The problem. For this exercise, restate the records word for word.
+++ Extracted data
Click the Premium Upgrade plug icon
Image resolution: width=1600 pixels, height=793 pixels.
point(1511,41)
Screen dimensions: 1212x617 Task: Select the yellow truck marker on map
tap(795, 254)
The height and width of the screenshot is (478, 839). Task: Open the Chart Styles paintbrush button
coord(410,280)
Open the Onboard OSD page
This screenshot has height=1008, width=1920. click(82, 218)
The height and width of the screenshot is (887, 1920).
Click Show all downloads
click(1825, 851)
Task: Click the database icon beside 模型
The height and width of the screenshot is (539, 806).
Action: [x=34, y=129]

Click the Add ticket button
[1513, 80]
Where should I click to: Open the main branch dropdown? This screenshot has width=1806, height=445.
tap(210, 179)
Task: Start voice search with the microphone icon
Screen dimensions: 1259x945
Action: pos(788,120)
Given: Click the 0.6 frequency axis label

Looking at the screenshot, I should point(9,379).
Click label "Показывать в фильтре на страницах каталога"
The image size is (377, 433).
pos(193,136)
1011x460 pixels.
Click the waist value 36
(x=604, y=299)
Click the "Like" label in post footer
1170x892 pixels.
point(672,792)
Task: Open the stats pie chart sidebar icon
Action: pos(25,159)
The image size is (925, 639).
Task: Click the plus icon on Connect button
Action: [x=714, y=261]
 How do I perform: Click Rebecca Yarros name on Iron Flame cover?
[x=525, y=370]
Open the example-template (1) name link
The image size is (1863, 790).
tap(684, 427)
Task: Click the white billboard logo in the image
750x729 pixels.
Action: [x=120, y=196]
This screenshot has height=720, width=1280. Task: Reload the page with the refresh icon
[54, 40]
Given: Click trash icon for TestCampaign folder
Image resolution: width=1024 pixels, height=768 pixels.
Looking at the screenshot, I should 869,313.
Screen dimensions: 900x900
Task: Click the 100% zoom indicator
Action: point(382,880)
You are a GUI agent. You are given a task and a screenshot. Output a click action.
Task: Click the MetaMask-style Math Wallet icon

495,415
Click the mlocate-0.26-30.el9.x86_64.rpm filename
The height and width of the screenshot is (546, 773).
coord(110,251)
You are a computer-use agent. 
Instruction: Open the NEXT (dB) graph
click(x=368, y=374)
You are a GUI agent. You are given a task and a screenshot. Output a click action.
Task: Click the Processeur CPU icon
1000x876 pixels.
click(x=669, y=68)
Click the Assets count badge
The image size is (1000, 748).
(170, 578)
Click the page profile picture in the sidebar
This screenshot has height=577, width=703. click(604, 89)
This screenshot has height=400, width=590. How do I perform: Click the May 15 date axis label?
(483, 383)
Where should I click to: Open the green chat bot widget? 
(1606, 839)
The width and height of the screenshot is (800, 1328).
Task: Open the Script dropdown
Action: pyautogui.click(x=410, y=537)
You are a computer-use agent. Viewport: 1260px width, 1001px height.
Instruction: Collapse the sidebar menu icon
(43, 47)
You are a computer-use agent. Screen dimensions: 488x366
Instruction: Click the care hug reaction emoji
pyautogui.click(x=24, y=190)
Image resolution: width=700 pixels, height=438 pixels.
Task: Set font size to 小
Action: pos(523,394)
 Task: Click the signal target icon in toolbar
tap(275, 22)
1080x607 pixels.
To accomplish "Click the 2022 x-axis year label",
++++++
Finished exercise.
Click the Premium Upgrade plug icon
Image resolution: width=1600 pixels, height=793 pixels.
point(1511,41)
Screen dimensions: 1212x617 Task: Select the yellow truck marker on map
tap(795, 254)
The height and width of the screenshot is (478, 839). Task: Open the Chart Styles paintbrush button
coord(410,280)
Open the Onboard OSD page
This screenshot has height=1008, width=1920. click(82, 218)
The height and width of the screenshot is (887, 1920).
Click Show all downloads
click(1825, 851)
Task: Click the database icon beside 模型
The height and width of the screenshot is (539, 806).
Action: [x=34, y=129]

Click the Add ticket button
[1513, 80]
Where should I click to: Open the main branch dropdown? This screenshot has width=1806, height=445.
tap(210, 179)
Task: Start voice search with the microphone icon
Screen dimensions: 1259x945
Action: pos(788,120)
Given: Click the 0.6 frequency axis label

Looking at the screenshot, I should point(9,379).
Click label "Показывать в фильтре на страницах каталога"
The image size is (377, 433).
pos(193,136)
1011x460 pixels.
Click the waist value 36
(x=604, y=299)
Click the "Like" label in post footer
1170x892 pixels.
point(672,792)
Task: Open the stats pie chart sidebar icon
Action: pos(25,159)
The image size is (925, 639).
Task: Click the plus icon on Connect button
Action: [x=714, y=261]
 How do I perform: Click Rebecca Yarros name on Iron Flame cover?
[x=525, y=370]
Open the example-template (1) name link
The image size is (1863, 790).
tap(684, 427)
Task: Click the white billboard logo in the image
750x729 pixels.
Action: [x=120, y=196]
This screenshot has height=720, width=1280. Task: Reload the page with the refresh icon
[54, 40]
Given: Click trash icon for TestCampaign folder
Image resolution: width=1024 pixels, height=768 pixels.
Looking at the screenshot, I should 869,313.
Screen dimensions: 900x900
Task: Click the 100% zoom indicator
Action: point(382,880)
You are a GUI agent. You are given a task and a screenshot. Output a click action.
Task: Click the MetaMask-style Math Wallet icon

495,415
Click the mlocate-0.26-30.el9.x86_64.rpm filename
The height and width of the screenshot is (546, 773).
coord(110,251)
You are a computer-use agent. 
Instruction: Open the NEXT (dB) graph
click(x=368, y=374)
You are a GUI agent. You are given a task and a screenshot. Output a click action.
Task: Click the Processeur CPU icon
1000x876 pixels.
click(x=669, y=68)
Click the Assets count badge
The image size is (1000, 748).
(170, 578)
Click the page profile picture in the sidebar
This screenshot has height=577, width=703. click(604, 89)
This screenshot has height=400, width=590. How do I perform: Click the May 15 date axis label?
(483, 383)
Where should I click to: Open the green chat bot widget? 
(1606, 839)
The width and height of the screenshot is (800, 1328).
Task: Open the Script dropdown
Action: pyautogui.click(x=410, y=537)
You are a computer-use agent. Viewport: 1260px width, 1001px height.
Instruction: Collapse the sidebar menu icon
(43, 47)
You are a computer-use agent. Screen dimensions: 488x366
Instruction: Click the care hug reaction emoji
pyautogui.click(x=24, y=190)
Image resolution: width=700 pixels, height=438 pixels.
Task: Set font size to 小
Action: pos(523,394)
 Task: Click the signal target icon in toolbar
tap(275, 22)
1080x607 pixels.
To accomplish "Click the 2022 x-axis year label",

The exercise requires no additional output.